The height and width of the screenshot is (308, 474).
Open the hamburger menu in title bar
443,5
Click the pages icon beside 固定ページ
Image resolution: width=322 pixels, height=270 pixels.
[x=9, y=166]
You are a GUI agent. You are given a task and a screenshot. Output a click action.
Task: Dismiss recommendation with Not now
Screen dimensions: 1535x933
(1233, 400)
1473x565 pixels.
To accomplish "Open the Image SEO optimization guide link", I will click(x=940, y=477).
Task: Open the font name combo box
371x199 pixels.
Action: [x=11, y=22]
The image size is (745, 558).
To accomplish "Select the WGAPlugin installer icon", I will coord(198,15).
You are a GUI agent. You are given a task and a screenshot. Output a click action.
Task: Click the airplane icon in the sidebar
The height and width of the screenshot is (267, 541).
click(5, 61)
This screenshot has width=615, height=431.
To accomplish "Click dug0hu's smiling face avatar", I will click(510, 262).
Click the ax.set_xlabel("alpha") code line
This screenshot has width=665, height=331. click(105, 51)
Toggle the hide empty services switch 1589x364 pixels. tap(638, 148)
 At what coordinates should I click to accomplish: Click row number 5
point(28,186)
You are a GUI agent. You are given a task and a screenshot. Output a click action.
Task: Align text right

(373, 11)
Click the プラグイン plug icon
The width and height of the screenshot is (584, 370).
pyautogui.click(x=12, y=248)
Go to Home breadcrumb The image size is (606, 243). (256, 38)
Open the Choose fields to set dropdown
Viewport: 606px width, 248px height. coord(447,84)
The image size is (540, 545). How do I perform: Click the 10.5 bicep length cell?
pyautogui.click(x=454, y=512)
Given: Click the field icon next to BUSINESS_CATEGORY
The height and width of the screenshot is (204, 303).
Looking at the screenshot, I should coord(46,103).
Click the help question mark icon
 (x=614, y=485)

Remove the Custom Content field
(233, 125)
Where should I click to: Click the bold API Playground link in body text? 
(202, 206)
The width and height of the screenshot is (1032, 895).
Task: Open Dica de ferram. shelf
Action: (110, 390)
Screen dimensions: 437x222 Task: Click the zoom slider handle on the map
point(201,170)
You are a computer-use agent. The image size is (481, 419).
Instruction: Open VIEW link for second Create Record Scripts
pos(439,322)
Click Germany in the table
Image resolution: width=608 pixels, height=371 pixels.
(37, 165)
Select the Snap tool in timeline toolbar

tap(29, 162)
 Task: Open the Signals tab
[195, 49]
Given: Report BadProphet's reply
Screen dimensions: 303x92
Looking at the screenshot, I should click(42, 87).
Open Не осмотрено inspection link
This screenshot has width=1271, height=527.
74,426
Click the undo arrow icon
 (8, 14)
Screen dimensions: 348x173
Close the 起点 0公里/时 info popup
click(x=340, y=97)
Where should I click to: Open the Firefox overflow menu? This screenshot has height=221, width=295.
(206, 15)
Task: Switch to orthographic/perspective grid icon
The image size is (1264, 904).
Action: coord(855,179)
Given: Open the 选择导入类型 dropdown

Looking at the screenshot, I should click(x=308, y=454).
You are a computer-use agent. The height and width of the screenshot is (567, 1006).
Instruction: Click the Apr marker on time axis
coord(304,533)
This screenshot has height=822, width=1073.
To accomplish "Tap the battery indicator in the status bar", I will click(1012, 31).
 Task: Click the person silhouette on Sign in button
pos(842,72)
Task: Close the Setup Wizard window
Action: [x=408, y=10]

──────

__The problem__:
Please make an exact copy of the entries, down to the last character.

__Answer section__:
The height and width of the screenshot is (308, 474).
Open the hamburger menu in title bar
443,5
Click the pages icon beside 固定ページ
Image resolution: width=322 pixels, height=270 pixels.
[x=9, y=166]
You are a GUI agent. You are given a task and a screenshot. Output a click action.
Task: Dismiss recommendation with Not now
Screen dimensions: 1535x933
(1233, 400)
1473x565 pixels.
To accomplish "Open the Image SEO optimization guide link", I will click(x=940, y=477).
Task: Open the font name combo box
371x199 pixels.
Action: [x=11, y=22]
The image size is (745, 558).
To accomplish "Select the WGAPlugin installer icon", I will coord(198,15).
You are a GUI agent. You are given a task and a screenshot. Output a click action.
Task: Click the airplane icon in the sidebar
The height and width of the screenshot is (267, 541).
click(5, 61)
This screenshot has width=615, height=431.
To accomplish "Click dug0hu's smiling face avatar", I will click(510, 262).
Click the ax.set_xlabel("alpha") code line
This screenshot has width=665, height=331. click(105, 51)
Toggle the hide empty services switch 1589x364 pixels. tap(638, 148)
 At what coordinates should I click to accomplish: Click row number 5
point(28,186)
You are a GUI agent. You are given a task and a screenshot. Output a click action.
Task: Align text right

(373, 11)
Click the プラグイン plug icon
The width and height of the screenshot is (584, 370).
pyautogui.click(x=12, y=248)
Go to Home breadcrumb The image size is (606, 243). (256, 38)
Open the Choose fields to set dropdown
Viewport: 606px width, 248px height. coord(447,84)
The image size is (540, 545). How do I perform: Click the 10.5 bicep length cell?
pyautogui.click(x=454, y=512)
Given: Click the field icon next to BUSINESS_CATEGORY
The height and width of the screenshot is (204, 303).
Looking at the screenshot, I should coord(46,103).
Click the help question mark icon
 (x=614, y=485)

Remove the Custom Content field
(233, 125)
Where should I click to: Click the bold API Playground link in body text? 
(202, 206)
The width and height of the screenshot is (1032, 895).
Task: Open Dica de ferram. shelf
Action: (110, 390)
Screen dimensions: 437x222 Task: Click the zoom slider handle on the map
point(201,170)
You are a computer-use agent. The image size is (481, 419).
Instruction: Open VIEW link for second Create Record Scripts
pos(439,322)
Click Germany in the table
Image resolution: width=608 pixels, height=371 pixels.
(37, 165)
Select the Snap tool in timeline toolbar

tap(29, 162)
 Task: Open the Signals tab
[195, 49]
Given: Report BadProphet's reply
Screen dimensions: 303x92
Looking at the screenshot, I should click(42, 87).
Open Не осмотрено inspection link
This screenshot has width=1271, height=527.
74,426
Click the undo arrow icon
 (8, 14)
Screen dimensions: 348x173
Close the 起点 0公里/时 info popup
click(x=340, y=97)
Where should I click to: Open the Firefox overflow menu? This screenshot has height=221, width=295.
(206, 15)
Task: Switch to orthographic/perspective grid icon
The image size is (1264, 904).
Action: coord(855,179)
Given: Open the 选择导入类型 dropdown

Looking at the screenshot, I should click(x=308, y=454).
You are a computer-use agent. The height and width of the screenshot is (567, 1006).
Instruction: Click the Apr marker on time axis
coord(304,533)
This screenshot has height=822, width=1073.
To accomplish "Tap the battery indicator in the status bar", I will click(1012, 31).
 Task: Click the person silhouette on Sign in button
pos(842,72)
Task: Close the Setup Wizard window
Action: [x=408, y=10]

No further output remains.